The bench press is a discipline in a sport called Powerlifting. It’s an international sport with its own federation and championships. Athletes have been competing for generations. They, along with coaches, have had that much time to figure out what works.
Bench press competitors, also called powerlifters, seem to have these priorities in common: general preparation followed by the development of muscle mass, maximum strength, and speed-strength. It’s common for them to allocate some number of weeks towards the development of each one of those things.
Push-ups are a preparatory exercise for the bench press
The general preparation phase is called by a few names: pre-season, anatomical adaptation, and general physical preparation come to mind. The aim of general preparation is to make the athlete ready for the subsequent phases. The theory is that exposing athletes to a number of exercises will better prepare him—through improved coordination, mobility and injury resistance—for the training that follows the general preparation phase.
Powerlifting coaches sometimes recommend that powerlifters do push-ups during the general preparation period. Dan Austin and Bryan Mann, in their book “Powerlifting,” state: “If you can’t do push-ups, you shouldn’t start benching.”

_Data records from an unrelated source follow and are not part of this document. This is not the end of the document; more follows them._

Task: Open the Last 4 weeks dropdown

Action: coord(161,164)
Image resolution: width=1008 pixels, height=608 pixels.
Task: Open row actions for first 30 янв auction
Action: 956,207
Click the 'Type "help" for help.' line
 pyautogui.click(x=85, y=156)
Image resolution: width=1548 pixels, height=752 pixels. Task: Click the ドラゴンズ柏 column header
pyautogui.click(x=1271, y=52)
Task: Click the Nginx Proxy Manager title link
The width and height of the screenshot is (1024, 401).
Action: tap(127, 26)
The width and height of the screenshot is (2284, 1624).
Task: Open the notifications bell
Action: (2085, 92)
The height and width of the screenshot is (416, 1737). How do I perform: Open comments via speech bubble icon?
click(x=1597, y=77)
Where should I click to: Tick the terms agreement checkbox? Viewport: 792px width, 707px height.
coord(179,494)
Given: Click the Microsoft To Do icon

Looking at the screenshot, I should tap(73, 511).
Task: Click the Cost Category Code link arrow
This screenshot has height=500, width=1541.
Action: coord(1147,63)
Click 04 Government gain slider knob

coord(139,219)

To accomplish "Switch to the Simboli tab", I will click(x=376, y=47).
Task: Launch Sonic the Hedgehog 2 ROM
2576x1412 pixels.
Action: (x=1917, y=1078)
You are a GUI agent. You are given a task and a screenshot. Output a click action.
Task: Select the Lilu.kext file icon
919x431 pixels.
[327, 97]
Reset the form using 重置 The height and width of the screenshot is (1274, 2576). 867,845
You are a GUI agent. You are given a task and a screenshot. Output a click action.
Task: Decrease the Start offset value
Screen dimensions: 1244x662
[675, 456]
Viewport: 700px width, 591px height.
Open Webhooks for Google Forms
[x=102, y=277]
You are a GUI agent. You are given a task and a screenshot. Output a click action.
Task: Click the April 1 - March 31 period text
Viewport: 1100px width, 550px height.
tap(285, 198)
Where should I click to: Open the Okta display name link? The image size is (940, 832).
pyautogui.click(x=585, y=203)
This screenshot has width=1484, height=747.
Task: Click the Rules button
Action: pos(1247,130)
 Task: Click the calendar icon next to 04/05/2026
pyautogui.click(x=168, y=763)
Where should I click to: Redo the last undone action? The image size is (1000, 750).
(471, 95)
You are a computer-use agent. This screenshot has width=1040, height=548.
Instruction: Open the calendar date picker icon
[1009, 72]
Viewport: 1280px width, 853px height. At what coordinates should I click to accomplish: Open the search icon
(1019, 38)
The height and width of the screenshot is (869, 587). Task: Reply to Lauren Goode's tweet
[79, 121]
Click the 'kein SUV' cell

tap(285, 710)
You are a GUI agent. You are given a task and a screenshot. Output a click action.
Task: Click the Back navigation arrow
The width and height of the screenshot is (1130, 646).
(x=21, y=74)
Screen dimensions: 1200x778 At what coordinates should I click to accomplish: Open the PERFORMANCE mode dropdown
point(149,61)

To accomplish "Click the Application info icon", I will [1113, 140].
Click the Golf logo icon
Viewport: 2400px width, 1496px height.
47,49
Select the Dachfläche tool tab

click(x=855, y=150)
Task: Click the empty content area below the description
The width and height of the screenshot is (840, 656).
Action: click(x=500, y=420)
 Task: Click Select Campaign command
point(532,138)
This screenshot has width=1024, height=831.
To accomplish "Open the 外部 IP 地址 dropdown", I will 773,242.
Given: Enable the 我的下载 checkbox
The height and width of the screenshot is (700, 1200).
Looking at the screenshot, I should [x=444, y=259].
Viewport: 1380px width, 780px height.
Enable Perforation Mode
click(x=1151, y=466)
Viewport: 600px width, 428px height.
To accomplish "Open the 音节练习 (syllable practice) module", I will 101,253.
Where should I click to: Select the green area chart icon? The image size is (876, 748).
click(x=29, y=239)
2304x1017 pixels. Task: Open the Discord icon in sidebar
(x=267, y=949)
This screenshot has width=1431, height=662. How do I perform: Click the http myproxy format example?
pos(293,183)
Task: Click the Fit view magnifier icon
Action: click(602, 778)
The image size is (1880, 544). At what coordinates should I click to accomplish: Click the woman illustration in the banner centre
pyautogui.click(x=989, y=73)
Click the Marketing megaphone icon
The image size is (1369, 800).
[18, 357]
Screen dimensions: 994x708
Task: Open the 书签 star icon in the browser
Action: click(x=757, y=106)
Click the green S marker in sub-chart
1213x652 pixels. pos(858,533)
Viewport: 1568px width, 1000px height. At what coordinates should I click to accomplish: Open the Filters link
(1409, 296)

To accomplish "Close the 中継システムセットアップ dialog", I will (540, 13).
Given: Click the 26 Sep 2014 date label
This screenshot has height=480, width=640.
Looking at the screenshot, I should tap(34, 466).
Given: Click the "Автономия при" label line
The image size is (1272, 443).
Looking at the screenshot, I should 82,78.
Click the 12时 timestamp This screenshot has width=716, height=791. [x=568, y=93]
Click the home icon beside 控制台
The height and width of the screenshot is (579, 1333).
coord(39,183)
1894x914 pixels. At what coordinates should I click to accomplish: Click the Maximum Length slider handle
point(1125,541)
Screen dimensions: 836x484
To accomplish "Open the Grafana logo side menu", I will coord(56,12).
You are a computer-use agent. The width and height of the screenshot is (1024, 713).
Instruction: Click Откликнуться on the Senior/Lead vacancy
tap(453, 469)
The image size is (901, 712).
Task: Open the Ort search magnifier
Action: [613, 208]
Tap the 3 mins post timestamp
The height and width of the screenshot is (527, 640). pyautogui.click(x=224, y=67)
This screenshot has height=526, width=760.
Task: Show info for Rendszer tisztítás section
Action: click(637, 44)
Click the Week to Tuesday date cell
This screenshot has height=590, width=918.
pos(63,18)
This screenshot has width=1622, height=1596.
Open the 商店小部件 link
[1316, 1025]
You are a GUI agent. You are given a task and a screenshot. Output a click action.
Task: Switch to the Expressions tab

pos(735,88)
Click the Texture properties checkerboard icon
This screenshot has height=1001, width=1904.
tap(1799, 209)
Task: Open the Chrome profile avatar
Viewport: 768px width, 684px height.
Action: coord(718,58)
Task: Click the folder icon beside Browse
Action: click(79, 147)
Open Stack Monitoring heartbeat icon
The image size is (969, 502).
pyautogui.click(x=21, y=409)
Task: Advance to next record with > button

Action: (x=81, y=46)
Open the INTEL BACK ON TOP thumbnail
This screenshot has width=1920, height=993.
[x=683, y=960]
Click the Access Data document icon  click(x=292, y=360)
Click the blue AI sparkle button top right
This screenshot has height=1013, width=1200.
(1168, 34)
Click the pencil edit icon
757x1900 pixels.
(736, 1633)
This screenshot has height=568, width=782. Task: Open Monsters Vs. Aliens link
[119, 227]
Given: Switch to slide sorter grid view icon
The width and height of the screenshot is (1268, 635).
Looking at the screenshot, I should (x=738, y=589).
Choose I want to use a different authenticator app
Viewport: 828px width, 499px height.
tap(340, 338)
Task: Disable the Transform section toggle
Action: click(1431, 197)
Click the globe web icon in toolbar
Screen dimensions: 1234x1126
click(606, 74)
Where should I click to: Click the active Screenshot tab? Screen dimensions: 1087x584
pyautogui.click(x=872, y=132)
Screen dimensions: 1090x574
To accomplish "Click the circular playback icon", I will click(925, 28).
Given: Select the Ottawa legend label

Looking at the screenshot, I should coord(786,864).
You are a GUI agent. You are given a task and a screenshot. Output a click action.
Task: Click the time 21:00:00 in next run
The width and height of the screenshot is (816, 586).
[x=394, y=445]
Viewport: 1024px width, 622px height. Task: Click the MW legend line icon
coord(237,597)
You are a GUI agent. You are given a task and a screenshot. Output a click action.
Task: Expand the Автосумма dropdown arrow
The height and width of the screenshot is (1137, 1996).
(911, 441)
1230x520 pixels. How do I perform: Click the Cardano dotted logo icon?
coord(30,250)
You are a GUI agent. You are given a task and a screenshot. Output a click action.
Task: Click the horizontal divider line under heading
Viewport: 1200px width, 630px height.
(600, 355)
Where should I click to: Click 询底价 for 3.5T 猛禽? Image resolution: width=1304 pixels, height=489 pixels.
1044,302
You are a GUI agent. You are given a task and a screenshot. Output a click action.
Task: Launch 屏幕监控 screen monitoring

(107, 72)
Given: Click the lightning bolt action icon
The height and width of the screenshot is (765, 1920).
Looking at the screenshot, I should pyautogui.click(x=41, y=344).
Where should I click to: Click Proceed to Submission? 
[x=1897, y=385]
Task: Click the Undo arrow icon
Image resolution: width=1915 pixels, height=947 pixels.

But it is uncommon for pushups to be used to develop a powerlifter’s maximum strength, muscle mass or power.
So, the push-up is used to qualify powerlifters for the bench press, or else to help prepare them for their strength programs’ upcoming phases. Beyond that, push-ups are not a standard feature in the training of powerlifters.
Maximum strength, muscle mass, and speed-strength are typically developed by way of a variety of exercises—different types of bench-pressing, exercises using boards and bands and chains, exercises for the triceps and back and shoulders—but not push-ups.